-- begin Record list --
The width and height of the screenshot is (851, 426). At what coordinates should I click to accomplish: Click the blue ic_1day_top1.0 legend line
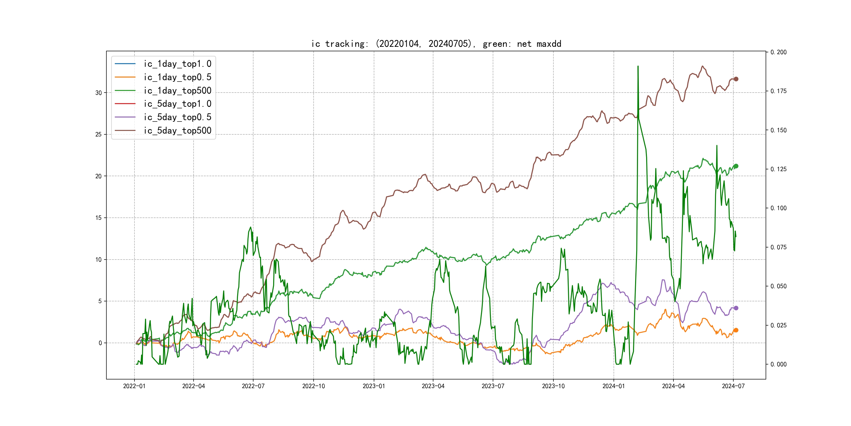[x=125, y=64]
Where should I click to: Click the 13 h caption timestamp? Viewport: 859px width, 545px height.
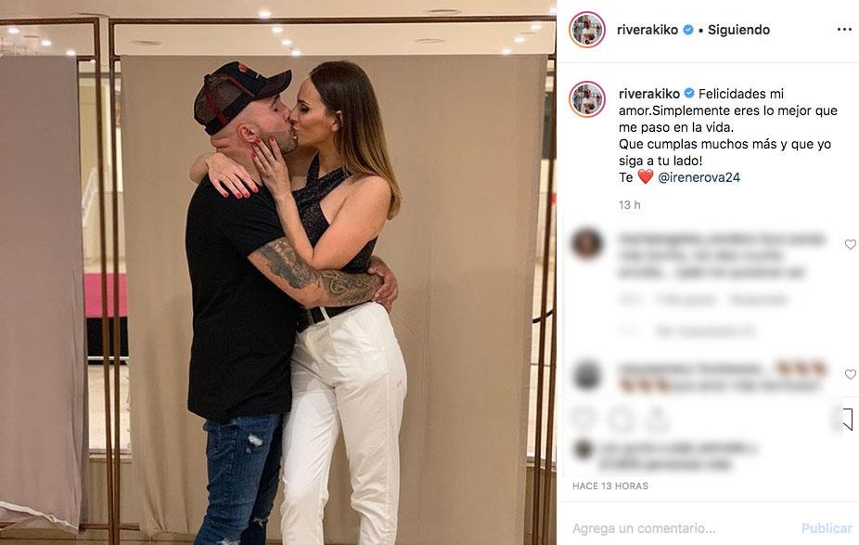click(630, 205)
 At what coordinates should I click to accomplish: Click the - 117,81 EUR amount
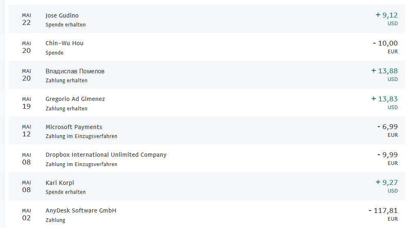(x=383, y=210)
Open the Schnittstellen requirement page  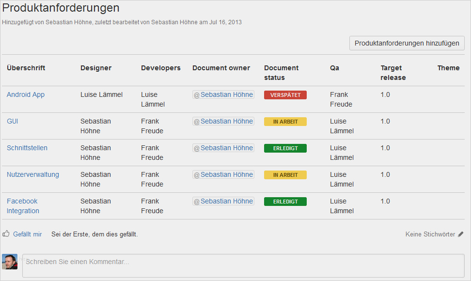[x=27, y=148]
-- end Record list --
Exercise prompt:
Could you give the listing again, the stretch from its start through the line containing "(x=383, y=210)", with "coordinates" replaced by "position" and nothing else changed, leaving the pictures out?

Final result:
The width and height of the screenshot is (851, 426). At what position should I click to accomplish: Click the blue ic_1day_top1.0 legend line
[x=125, y=64]
Where should I click to: Click the 13 h caption timestamp? Viewport: 859px width, 545px height.
click(630, 205)
 At what position should I click to accomplish: Click the - 117,81 EUR amount
(x=383, y=210)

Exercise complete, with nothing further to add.